** BEGIN Passage to read **
Why am I so into XML-based standards? Because I understand them.

Even if this was not your intention, this is a bit misleading as it suggests that I don't understand XML files and if I would, I would share your points of view.

I can assure you that I understand the principles of XML files very well. Hell, a lot of parts of simon even use XML files (take a look at how the commands are stored for example).

But at the moment it just doesn't make sense to use a custom PLS modification (adding terminal tags). We need the lexicon to be readable by julius and HTK. This implies that we have to store the lexicon in that format (or add support to Julius; HTK is essential closed-source so we would still have to keep a seperate HTK lexicon around). It essentially does not matter what I believe is the better format for the job.

So the only possible way to incorporate a XML based dictionary storage format would be to add an additional layer. This, however, means that the features supported can only be the smallest common denominator of both formats. So no fancy IPA (no support in HTK), no nice multiple-graphemes per word (HTK could be compared to 1NF if you are familiar with database normalization), etc. In the end this additional layer would bring nothing beneficial to the table because we can't use it's nice features as long as we have to keep HTK compliant too. All it would do is introduce another source for errors.

All these considerations are irrelevant when we take Julius and HTK out of the equation. Then, adopting and modifying PLS is not such a bad idea (altough I would like to store commands and the dictionary in the same file for the upcoming package-based structure). Removing the dependency on HTK is something I would like very much but it doesn't seem feasible right now and in the near future.

And, by the way: I don’t like to read SAMPA. I prefer the IPA when editing the pronouncing dictionary.

The HTK does not support UTF-8. However, I would prefer using the SAMPA even if it did. I find that it is much easier to read and learn the SAMPA (especially if you speak german). Also, I do prefer to be able to transcribe my words with the keyboard instead of using sign-tables to pick out the symbols.

As the IPA and X-Sampa can be converted to and from each other without loosing anything I don't really see a problem there.

Sometimes, I ask myself the question: why don’t they switch from SAMPA to the IPA? Why don’t they switch their homepage from ISO-8895-1 to UTF-8?

This somehow confused me a bit. Our homepage is UTF-8 encoded? So are all the files produced by simon (except where it is not possible because of third party products that don't support it)...

Then I saw that you linked to the SPHINX homepage and not to our homepage...

export functionality is a low priority feature

OK. From my point of view, Voxforge needs an export functionality.

This is especially confusing as I was talking about export functionality of simon. You talk about an export functionality from Voxforge which would be an import feature from simons point of view. And as I stated in my previous blog post this is something that I am indeed very interested in.

I don’t know about the exotic BOMP standard, I couldn’t find an entry in the Wikipedia. So I assume that BOMP is not a relevant standard.

BOMP is no standard at all. It is a dictionary following the HADIFIX "standard". HADIFIX is a speech synthesis project that uses phonetic dictionaries to know how to pronounce the words. Those dictionaries have to follow a specific format which could be called the "HADIFIX standard" (I have not found a definition of it anywhere).
The import functionality was implemented because a very large, high quality phonetic dictionary (the "BOMP" dictionary) exists following that format.

Simon allows me to record just single words, not utterances. I am not convinced by that concept.
** END Passage to read **
-- Problem 1 --
According to the blog reply, what is BOMP?
-- Problem 2 --
Rewrite the blog reply between "All these considerations" and "out the symbols.", inclusive, replacing "sign-tables" with "symbol charts".
** BEGIN Information supplied **
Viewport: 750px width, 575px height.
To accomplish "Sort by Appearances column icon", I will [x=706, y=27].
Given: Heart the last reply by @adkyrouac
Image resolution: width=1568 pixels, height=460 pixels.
** END Information supplied **
-- Task response 1 --
BOMP is a dictionary that follows the HADIFIX "standard."

-- Task response 2 --
All these considerations are irrelevant when we take Julius and HTK out of the equation. Then, adopting and modifying PLS is not such a bad idea (altough I would like to store commands and the dictionary in the same file for the upcoming package-based structure). Removing the dependency on HTK is something I would like very much but it doesn't seem feasible right now and in the near future.

And, by the way: I don’t like to read SAMPA. I prefer the IPA when editing the pronouncing dictionary.

The HTK does not support UTF-8. However, I would prefer using the SAMPA even if it did. I find that it is much easier to read and learn the SAMPA (especially if you speak german). Also, I do prefer to be able to transcribe my words with the keyboard instead of using symbol charts to pick out the symbols.